In the years since, Johansen featured Webb’s artwork in group shows put on by Huma House, the nonprofit. But the solo show, one of the first for Johansen since Huma Gallery opened in February, will boast a mix of works created inside and outside of the prison.
Webb initially thought of including only paintings that were made after he gained his freedom, but said it “became apparent that I shouldn’t neglect the work that I did prior to being free, and that that work is integral and that it’s important.”
“I’m discovering things about my creative process. Before, I just had more time to make art. There were natural boundaries where people couldn’t call me on the phone,” he said. Prison is what it is imagined it to be, chaotic and loud, so he would throw on headphones and blast Kendrick Lamar, positioning himself against a wall to draw.
His work from prison seemed more “intentional” with its composition, he said. He is learning to be as intentional with less time. “I don’t have six hours to do thumbnails and color studies,” he said.

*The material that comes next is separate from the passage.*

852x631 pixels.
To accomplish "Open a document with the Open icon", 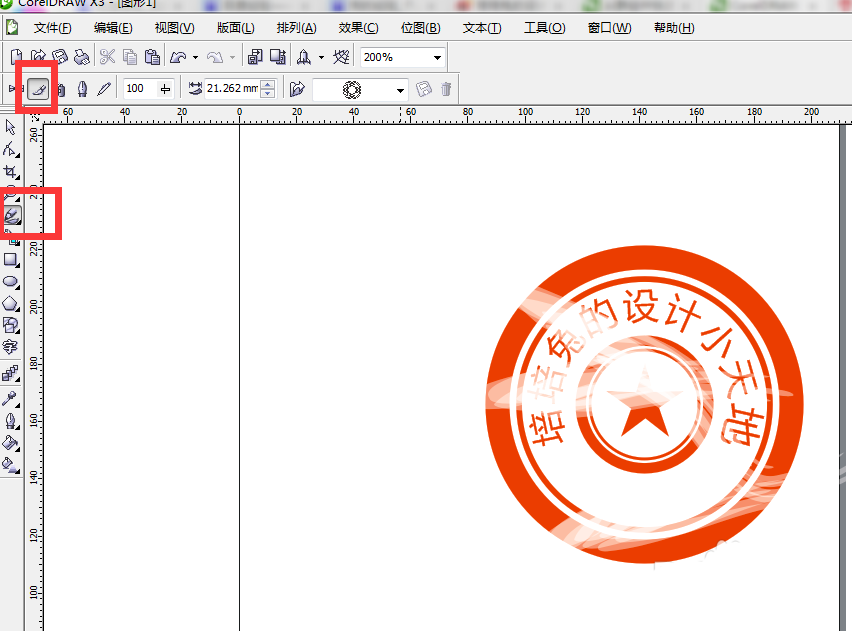I will pyautogui.click(x=37, y=57).
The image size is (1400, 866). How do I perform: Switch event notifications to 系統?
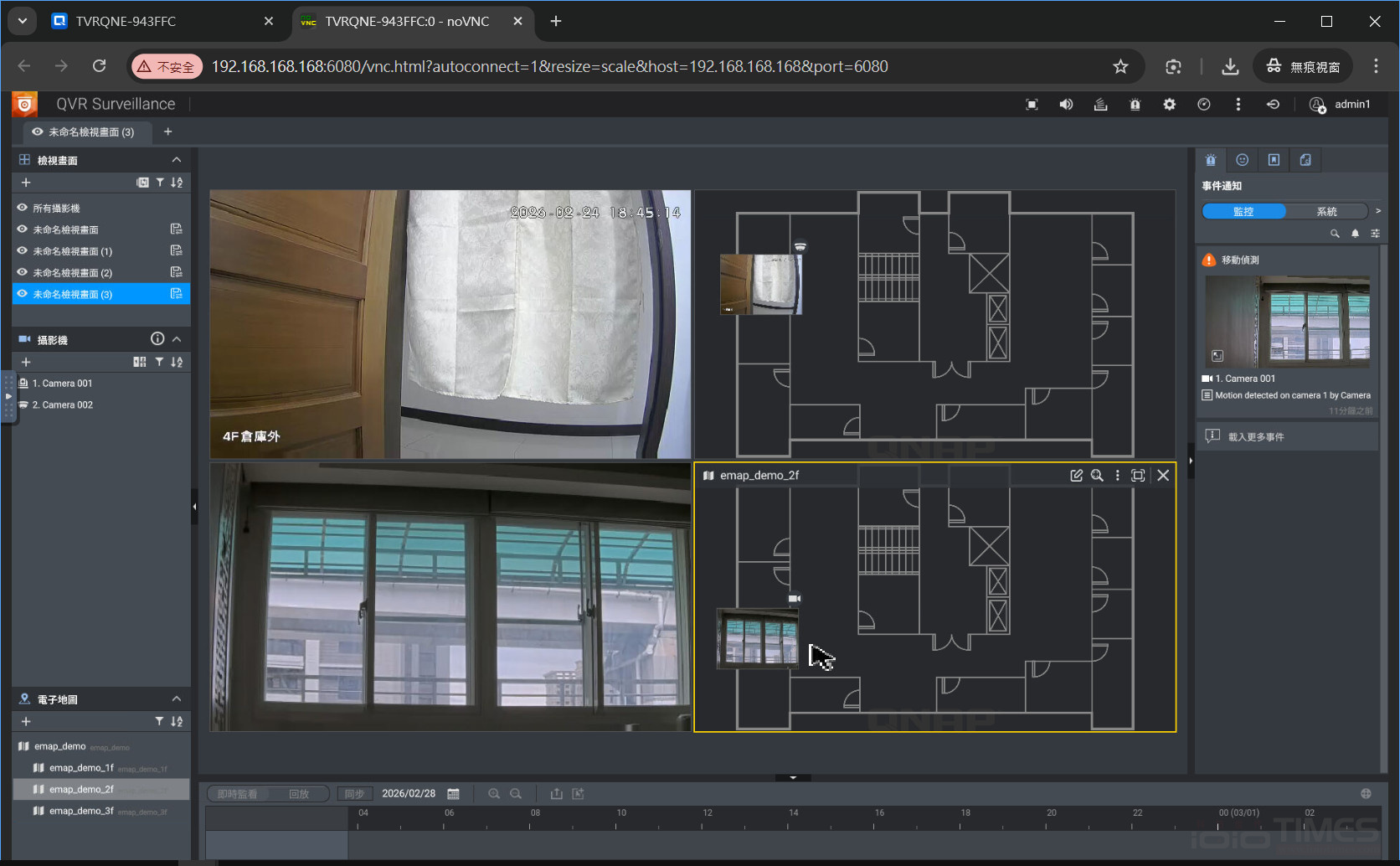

Though Webb has been sketching since childhood, his interest in painting took off when he transferred to a prison in Lancaster, California, that had an art studio. The tenet of the studio was that prisoners could pay for their own supplies, provided that they gave back by donating to organizations like Wounded Warriors or by teaching art to other inmates.
“I flourished quickly in that program, which was different than the rest of the prison,” Webb said. “The prison could be on lockdown and, rest assured, the artists could do what they do because they respected that we’d send funds to Blue Star Mothers or Saint Jude’s Hospital, and it gave us a different proximity to the authority figures within the prison.”
Webb said two artists in prison, a man named Chuck Wyatt and another he knew only as Rocky, had specific styles with their art that he said were passed on to every other artist in the prison who learned from them.
“The composition of their paintings was very intentional in their style. They taught people in that style,” Webb said. “Even though I have my own style and ideas, I can definitely see the legacy of those lessons being passed on to me.”
But Webb also learned a lot of his craft from books he read. “Believe it or not, we had a library of the oldest books that you can imagine,” Webb said. “These art books reeked of just, like, old. So, I studied the Renaissance artists, the masters.”
Eventually, somebody donated contemporary art books and Webb learned of artists like Jack Witten and Kehinde Wiley. But the prison also had a lot of comic books. He said his own art falls somewhere in between the old masters and comic book illustrations.
Webb plans to formally continue his art education after wrapping up an associate’s degree program through Chaffey College, in Rancho Cucamonga, California, which he started while behind bars. He paroled before he could finish and reenrolled as a free man hoping to transfer at some point for a bachelor’s degree in art. As for how he now puts food on the table, Webb works as an emotional and social educator for children at Big Dogg Gang Intervention and Violence Protection.
“I sat in captivity thinking about what it could look like to have a real art show, who would be there,” he said. “To be here going through the process of creating that in real life feels surreal. I’m so humbled.”
“Hymns from the Cave” is on view at Huma Gallery, 3303 West Jefferson Boulevard, Los Angeles, California, January 11 through February 22.